Recommendation 7: All government departments should prepare to develop audit trails that track how data is used to ensure every interaction with personal data is auditable, transparent, and secure.

Recommendation 8: Government should, in partnership with the Information Commissioner’s Office, investigate and publicize the optimum training needed to familiarise public servants with the handling of personal data, to reduce the fear of using and sharing personal data.

Recommendation 9: The Information Commissioner’s Office should continue to partner with specialist organizations, like the former Centre of Excellence for Information Sharing, who help demystify legislation, with resources and case studies specifically catered to public-sector bodies.

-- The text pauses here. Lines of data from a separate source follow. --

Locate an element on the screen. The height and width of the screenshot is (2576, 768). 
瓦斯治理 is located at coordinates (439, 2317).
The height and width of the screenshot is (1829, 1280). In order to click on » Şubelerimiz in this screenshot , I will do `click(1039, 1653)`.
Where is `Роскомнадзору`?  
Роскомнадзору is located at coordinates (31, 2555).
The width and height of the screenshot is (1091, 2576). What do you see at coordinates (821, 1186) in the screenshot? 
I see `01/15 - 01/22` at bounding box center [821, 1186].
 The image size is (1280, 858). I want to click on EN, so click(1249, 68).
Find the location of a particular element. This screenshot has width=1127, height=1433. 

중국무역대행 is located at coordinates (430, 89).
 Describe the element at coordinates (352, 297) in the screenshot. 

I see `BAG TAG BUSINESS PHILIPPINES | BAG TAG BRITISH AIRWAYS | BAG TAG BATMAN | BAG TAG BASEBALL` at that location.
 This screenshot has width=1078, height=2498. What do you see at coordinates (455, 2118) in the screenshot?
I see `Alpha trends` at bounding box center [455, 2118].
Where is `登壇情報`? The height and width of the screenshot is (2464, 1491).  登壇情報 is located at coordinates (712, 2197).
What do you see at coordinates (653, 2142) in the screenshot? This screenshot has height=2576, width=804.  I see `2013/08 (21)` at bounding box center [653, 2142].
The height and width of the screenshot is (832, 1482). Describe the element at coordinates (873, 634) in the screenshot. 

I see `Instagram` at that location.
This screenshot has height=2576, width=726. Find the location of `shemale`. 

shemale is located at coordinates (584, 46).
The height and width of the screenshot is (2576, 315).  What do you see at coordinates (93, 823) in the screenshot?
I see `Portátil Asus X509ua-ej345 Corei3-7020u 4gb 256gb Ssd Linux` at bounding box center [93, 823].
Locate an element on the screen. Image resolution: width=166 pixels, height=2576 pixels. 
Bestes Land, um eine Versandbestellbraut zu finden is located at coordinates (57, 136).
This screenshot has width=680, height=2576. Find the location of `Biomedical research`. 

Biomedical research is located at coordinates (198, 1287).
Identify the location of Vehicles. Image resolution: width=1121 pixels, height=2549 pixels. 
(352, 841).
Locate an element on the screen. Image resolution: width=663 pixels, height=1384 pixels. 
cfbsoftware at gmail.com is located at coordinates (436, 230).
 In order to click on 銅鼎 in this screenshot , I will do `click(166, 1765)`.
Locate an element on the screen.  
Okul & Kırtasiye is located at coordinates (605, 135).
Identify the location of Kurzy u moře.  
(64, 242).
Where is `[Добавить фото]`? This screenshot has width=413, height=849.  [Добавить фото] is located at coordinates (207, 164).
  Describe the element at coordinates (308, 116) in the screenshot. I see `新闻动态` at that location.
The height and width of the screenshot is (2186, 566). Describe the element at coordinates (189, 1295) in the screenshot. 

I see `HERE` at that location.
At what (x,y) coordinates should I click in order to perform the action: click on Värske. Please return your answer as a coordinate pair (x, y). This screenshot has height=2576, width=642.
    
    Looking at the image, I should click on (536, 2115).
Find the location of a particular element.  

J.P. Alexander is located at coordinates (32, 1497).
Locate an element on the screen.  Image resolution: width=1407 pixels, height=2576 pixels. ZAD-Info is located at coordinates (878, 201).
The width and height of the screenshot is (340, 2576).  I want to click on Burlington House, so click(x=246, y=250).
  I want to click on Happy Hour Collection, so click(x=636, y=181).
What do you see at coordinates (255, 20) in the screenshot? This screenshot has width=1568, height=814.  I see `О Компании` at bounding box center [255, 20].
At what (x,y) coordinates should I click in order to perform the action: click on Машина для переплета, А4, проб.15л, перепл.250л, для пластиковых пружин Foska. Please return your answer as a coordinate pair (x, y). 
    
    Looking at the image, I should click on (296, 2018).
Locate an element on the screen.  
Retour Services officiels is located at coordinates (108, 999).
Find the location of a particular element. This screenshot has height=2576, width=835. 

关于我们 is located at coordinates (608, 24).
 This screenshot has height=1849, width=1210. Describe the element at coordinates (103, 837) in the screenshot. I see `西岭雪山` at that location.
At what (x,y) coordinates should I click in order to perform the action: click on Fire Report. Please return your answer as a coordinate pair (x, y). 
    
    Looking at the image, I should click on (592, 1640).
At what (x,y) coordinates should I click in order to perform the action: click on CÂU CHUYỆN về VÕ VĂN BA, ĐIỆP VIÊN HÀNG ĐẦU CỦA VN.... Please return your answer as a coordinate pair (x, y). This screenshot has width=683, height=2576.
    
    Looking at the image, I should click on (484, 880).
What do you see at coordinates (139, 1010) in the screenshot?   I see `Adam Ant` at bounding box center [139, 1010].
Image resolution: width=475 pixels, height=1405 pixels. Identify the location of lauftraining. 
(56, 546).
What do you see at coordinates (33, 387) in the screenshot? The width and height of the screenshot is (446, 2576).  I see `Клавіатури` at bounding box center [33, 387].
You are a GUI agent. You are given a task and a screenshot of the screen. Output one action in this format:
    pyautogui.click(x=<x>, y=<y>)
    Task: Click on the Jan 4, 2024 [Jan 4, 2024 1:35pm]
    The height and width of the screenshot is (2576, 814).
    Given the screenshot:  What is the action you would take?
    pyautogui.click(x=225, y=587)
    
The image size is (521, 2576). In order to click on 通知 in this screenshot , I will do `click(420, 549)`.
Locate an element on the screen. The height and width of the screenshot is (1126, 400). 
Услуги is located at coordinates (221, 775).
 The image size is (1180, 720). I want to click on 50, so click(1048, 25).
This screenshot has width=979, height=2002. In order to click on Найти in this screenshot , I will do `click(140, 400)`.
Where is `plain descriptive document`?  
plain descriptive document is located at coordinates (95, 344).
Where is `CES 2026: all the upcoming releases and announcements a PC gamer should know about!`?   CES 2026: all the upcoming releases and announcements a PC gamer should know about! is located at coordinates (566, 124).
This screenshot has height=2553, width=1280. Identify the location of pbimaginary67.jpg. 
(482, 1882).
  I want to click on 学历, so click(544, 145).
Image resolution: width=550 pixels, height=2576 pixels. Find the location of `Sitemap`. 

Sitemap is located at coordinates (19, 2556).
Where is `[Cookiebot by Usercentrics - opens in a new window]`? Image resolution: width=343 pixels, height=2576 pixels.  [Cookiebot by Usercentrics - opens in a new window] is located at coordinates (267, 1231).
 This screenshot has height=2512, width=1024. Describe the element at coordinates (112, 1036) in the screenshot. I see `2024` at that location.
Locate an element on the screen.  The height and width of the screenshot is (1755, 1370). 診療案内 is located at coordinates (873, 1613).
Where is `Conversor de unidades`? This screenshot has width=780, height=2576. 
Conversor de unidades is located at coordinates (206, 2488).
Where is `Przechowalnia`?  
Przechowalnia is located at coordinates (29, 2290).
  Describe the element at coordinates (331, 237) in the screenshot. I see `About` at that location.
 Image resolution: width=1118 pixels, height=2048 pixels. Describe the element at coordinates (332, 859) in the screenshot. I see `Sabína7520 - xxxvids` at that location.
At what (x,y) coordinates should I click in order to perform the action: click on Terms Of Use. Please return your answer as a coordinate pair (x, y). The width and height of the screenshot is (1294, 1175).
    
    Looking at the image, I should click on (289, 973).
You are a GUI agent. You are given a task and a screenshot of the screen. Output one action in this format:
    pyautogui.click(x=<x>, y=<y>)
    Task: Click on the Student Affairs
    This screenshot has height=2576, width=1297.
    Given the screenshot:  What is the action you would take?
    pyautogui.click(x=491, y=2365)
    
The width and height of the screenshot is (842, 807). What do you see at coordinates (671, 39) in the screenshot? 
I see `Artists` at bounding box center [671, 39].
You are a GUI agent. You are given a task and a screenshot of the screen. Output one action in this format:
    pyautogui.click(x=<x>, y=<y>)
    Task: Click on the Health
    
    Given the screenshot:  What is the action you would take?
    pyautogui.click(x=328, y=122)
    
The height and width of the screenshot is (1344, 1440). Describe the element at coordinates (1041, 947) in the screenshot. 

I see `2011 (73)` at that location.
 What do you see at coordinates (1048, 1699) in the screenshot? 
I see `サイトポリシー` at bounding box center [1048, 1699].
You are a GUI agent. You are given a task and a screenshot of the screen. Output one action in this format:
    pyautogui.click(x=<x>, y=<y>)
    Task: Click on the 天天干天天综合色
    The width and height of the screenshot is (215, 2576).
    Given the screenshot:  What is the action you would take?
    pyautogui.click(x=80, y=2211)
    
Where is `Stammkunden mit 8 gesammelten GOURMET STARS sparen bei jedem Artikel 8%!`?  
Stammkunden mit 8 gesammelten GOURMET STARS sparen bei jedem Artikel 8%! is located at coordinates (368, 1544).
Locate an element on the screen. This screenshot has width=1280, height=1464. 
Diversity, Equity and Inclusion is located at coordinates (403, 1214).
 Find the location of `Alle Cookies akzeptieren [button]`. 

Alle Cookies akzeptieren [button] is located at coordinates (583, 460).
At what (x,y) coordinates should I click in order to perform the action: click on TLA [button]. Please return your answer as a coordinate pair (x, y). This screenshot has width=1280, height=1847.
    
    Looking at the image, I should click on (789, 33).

Recommendation 10: The new Data Advisory Board should focus its attention on tackling the difficult challenges of stopping effective multi-agency data sharing. The Advisory Board should include a representative from each department to ensure collective responsibility.

Recommendation 11: Data-sharing policy should be included in the remit of the Chief Data Officer, so there is a specific individual championing best practices towards data sharing across siloed departments.

Recommendation 12: Leadership on the sharing of individuals’ personal data should come from the Cabinet Office rather than the Department for Digital, Culture, Media, and Sport to help to ensure that the Government’s data-sharing strategy has an influence that reaches across departments.

Recommendation 13: Local government should play an important role in the establishment of data standards and infrastructure. By giving local areas space to try and test data-sharing arrangements, it will help to demonstrate which projects are successful and could be scaled-up regionally and nationally.